Однако в этом-то и усматривает проблему зрячий отступник, который, оказывается, сведущ в галахе. Человек не может благословлять то, чего не видит. Так слепец оказывается несколько дискриминирован галахой, по крайней мере галахой в ее буквальном понимании. Но рав Шешет полагает, что знание тождественно видению, а потому он может благословлять. Так спор становится конфликтом между двумя инсайдерами. И рассказчик деликатно, но настойчиво, проводит демаркационную линию, оставляя одного из них извне. Приверженец буквального понимания галахи именуется отступником, а законоучитель, прочитывая закон творчески и по своему, признается «своим».

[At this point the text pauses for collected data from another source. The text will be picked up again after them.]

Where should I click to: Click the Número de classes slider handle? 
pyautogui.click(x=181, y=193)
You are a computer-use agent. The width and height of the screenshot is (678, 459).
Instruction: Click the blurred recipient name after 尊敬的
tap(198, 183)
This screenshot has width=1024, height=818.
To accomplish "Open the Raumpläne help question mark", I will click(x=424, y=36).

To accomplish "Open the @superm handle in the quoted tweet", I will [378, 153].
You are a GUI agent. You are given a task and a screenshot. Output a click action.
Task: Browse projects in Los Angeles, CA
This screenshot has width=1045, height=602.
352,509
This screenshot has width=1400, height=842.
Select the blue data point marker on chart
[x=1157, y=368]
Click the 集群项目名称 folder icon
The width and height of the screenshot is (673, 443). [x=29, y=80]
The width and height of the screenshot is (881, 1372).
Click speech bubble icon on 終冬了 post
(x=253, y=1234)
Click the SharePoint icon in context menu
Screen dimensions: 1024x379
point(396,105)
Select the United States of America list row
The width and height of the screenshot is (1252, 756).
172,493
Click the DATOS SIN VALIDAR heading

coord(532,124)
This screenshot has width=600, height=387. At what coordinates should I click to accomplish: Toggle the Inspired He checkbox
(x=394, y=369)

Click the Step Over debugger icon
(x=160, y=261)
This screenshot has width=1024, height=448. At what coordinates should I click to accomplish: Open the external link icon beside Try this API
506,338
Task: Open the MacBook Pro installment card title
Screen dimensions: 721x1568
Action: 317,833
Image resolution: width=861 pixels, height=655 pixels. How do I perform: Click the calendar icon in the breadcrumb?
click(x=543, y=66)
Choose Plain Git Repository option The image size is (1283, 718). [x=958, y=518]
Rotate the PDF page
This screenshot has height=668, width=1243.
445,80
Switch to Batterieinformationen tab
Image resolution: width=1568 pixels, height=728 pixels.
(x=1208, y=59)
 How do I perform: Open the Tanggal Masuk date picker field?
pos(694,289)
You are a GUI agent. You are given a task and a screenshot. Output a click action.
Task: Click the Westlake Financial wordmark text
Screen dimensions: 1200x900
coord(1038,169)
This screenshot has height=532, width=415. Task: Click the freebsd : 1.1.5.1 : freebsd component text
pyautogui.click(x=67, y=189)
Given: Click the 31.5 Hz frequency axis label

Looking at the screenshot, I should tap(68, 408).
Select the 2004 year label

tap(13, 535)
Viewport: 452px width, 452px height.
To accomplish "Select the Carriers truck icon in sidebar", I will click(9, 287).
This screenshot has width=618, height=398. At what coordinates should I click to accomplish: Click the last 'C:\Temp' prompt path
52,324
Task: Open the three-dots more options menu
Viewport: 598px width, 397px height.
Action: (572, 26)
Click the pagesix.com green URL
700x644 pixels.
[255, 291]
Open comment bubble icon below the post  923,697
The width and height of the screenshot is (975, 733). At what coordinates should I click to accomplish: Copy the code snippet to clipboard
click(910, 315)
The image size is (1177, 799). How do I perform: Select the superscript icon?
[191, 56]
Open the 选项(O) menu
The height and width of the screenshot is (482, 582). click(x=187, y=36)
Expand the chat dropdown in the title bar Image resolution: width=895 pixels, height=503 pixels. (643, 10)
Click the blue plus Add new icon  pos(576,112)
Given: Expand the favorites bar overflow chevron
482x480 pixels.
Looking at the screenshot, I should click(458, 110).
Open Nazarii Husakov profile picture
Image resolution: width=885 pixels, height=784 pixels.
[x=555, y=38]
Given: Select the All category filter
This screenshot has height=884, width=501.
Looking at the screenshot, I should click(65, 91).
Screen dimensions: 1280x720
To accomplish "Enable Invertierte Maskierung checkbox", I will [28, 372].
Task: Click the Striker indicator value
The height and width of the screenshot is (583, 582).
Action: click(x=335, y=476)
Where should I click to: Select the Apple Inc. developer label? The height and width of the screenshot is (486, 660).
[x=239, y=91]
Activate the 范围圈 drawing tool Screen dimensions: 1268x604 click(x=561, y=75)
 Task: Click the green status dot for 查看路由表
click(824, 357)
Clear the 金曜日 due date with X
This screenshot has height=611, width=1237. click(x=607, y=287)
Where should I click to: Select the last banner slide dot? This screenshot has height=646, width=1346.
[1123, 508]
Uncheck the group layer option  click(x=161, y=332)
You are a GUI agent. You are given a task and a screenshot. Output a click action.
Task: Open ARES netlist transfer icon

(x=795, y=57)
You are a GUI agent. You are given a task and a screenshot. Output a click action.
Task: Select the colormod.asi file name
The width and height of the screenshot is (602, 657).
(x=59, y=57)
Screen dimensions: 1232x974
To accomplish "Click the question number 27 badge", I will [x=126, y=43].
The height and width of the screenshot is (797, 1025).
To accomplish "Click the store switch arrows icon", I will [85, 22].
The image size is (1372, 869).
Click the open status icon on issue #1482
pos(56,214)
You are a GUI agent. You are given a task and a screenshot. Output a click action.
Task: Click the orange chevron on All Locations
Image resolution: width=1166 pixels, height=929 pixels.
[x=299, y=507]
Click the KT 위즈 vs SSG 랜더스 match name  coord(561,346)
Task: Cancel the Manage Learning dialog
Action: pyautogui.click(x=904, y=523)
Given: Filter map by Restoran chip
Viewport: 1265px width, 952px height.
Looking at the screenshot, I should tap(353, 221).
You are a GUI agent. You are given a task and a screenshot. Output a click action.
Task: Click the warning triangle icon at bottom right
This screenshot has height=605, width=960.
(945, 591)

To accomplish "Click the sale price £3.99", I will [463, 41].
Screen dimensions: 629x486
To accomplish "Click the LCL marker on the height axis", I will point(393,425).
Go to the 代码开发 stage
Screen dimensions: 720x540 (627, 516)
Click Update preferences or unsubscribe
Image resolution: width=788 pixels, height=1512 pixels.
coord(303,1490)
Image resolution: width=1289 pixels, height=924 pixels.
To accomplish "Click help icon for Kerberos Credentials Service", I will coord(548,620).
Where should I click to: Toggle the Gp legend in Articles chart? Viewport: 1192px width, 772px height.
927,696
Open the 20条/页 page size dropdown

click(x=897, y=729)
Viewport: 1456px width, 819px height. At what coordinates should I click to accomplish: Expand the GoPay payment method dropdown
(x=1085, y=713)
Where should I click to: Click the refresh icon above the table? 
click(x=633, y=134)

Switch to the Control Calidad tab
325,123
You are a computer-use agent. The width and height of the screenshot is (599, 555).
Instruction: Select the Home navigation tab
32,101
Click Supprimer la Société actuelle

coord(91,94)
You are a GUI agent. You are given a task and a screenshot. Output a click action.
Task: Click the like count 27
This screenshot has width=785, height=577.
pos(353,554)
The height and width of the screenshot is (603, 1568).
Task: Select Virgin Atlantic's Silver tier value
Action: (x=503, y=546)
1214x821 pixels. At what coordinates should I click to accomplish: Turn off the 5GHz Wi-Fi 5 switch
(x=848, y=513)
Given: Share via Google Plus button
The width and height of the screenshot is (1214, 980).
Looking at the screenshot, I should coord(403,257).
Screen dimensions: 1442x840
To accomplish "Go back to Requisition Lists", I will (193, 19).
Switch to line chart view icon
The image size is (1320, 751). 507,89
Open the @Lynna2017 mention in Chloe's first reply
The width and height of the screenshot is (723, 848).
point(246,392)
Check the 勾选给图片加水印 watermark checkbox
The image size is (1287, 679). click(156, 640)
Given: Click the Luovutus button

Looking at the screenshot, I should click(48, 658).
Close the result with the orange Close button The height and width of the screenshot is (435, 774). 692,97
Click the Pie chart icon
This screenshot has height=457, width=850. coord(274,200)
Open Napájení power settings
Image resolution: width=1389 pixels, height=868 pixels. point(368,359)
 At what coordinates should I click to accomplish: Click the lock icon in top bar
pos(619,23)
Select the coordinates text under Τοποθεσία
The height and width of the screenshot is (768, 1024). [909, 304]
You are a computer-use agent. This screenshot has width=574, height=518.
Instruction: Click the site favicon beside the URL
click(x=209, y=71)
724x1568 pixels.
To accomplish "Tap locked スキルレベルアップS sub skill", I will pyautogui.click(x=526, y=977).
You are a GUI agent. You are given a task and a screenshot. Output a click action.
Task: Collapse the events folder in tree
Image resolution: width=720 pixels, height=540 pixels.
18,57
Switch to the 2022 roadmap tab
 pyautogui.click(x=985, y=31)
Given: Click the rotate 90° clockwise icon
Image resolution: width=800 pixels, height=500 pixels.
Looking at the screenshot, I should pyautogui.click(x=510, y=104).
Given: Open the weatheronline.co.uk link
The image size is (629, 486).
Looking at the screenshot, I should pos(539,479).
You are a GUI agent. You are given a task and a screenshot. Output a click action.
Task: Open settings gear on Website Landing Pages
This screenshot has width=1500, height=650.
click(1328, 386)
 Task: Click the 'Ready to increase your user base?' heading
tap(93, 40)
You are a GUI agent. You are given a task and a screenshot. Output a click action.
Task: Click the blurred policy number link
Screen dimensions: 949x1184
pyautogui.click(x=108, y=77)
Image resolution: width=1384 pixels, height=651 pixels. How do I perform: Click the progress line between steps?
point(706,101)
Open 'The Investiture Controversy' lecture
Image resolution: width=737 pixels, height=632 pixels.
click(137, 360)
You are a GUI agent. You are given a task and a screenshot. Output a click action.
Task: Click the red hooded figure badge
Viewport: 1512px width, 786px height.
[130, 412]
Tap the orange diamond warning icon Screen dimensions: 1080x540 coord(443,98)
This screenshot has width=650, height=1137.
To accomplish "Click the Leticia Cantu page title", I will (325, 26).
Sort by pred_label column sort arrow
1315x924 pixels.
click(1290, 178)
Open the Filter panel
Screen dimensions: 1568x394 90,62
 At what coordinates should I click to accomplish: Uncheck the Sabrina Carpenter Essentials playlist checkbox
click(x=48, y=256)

Зрячий вновь использует галаху как продолжение своего противоборства со слепцом — он хочет доказать, что кувшин все-таки негоден и ему не место у реки. Поединок, как это водится, разрешается жестоко — победой одного и поражением другого. Согласно одной версии, обидчик наказан потерей зрения, то есть мерой за меру. Согласно другой, он наказан еще более жестоко. Но цель этого рассказа — не описание наказаний. Рассказчик говорит нам о том, сколь важен именно внутренний свет. А нам с вами, напряженно размышляющим о том, где проходят границы, этот рассказ может дать добавочную пищу для понимания относительности наших демаркационных линий.